Пожалуй, сказал бы, что этот полет над пропастью (куда так легко обрушиться, стоит лишь на мгновение усомниться в том, что поэзия, как сказал Мандельштам, «есть сознание своей правоты») невесом, как бывает только во сне.

Да и скажу. Почему бы нет?

…Был слух, будто Георгий Константинович Жуков лучшей фронтовой песней считал «По смоленской дороге» — даром что маршала уверяли: песня — послевоенная.

— Что вы мне говорите! Я же помню, как у нас ее пели в сорок третьем!

Когда я спросил у Окуджавы, слыхал ли он эту байку, он, рассмеявшись, ответил, что — нет, не слыхал, но ему говорили, будто Андропов, уже умирая, просил, чтоб ему почитали вслух «Путешествие дилетантов».

Было? Не было? Не об этом речь.

«Фольклором городской интеллигенции» гениально назвал песни Окуджавы Александр Володин: фольклором, то есть искусством «всехним», однако — интеллигенции, той среды и породы, которой свойственно пестовать индивидуальность. И любопытно, что слухи или легенды льстят не Окуджаве, притискивая его бочком к одному из самых знаменитых героев или самых суровых правителей, но — им самим, очеловечивая их любовью к песне или роману. (Очеловечивая, возможно, несправедливо — но таково право великодушной молвы.) Это и потому, что Окуджава сам — персонаж фольклора, что, с одной стороны, замечательно, а с другой — не так уж и хорошо, так как способно обобществить его уникальность. Как бывает со всеми, кого слишком пристрастно любим, ревниво ища в них, как в зеркале, подобие нас самих.

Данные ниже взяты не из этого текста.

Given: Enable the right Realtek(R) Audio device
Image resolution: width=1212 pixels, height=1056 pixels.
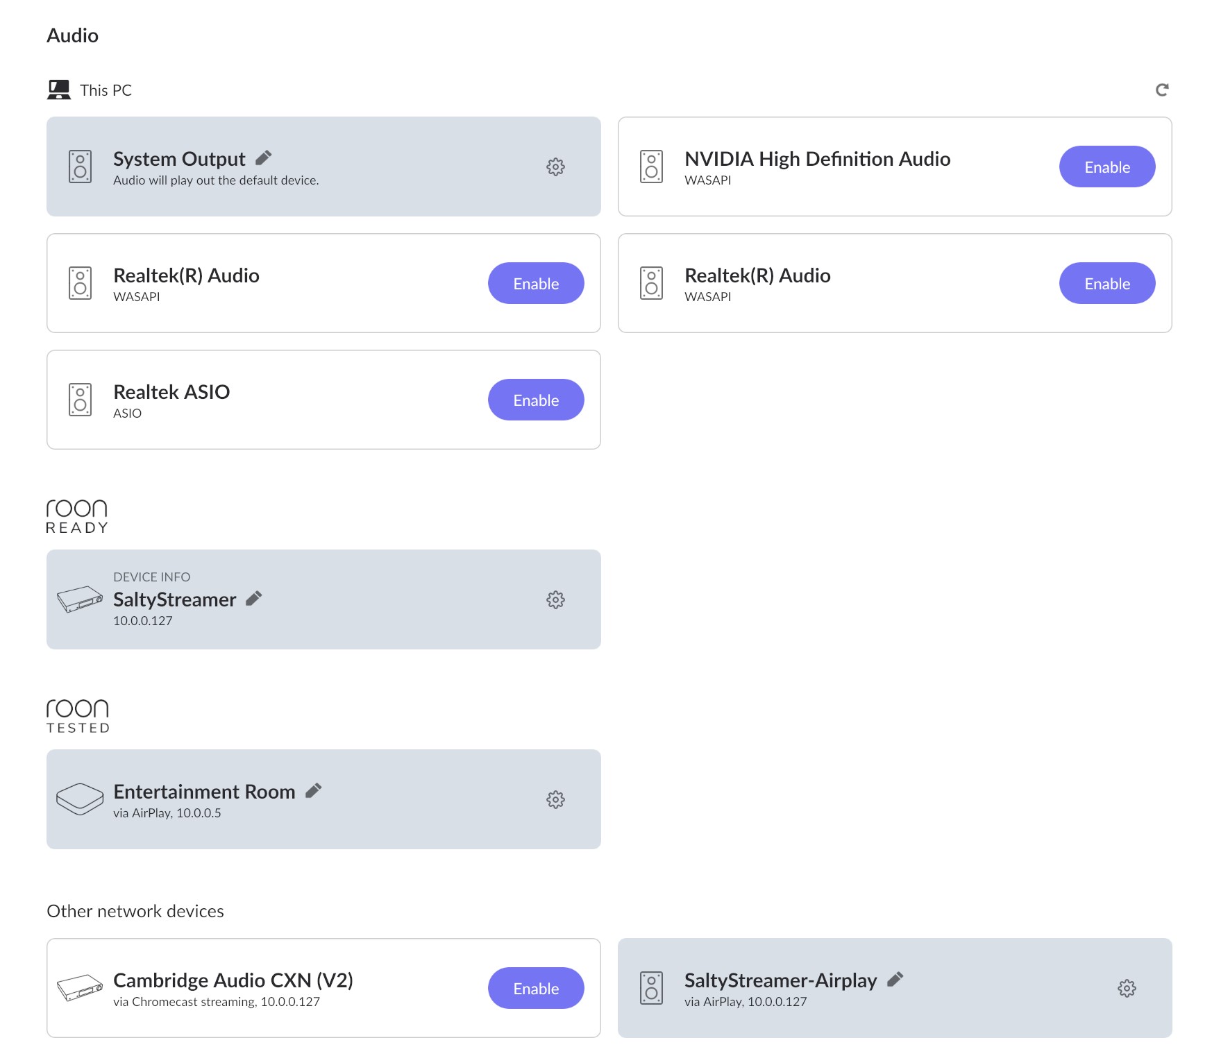Looking at the screenshot, I should point(1106,283).
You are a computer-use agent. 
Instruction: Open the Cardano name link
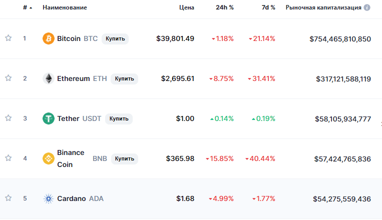(72, 199)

Эта страсть, как страсть вообще, эгоистична, и, надеюсь, настанет пора, когда мы научимся любить в нем — его самого. Введем в тот ряд русских поэтов, которым он много родственней, чем сверстникам-современникам, вместе с кем собирал когда-то полные «Лужники».

Ну вот хотя бы, к примеру…

«Я получил блаженное наследство — чужих певцов блуждающие сны…» Задолго до появления этих строк русского еврея Мандельштама русский немец Дельвиг запросит в своей «Элегии»: «Не нарушайте ж, я молю, вы сна души моей…» — не нарушайте затем, что во сне душа живет особенно полной жизнью. Словом, «что за таинственная вещь сон, в сравнении с неизбежной пошлостью действительности…» — это уже, так сказать, русский русский. Тютчев.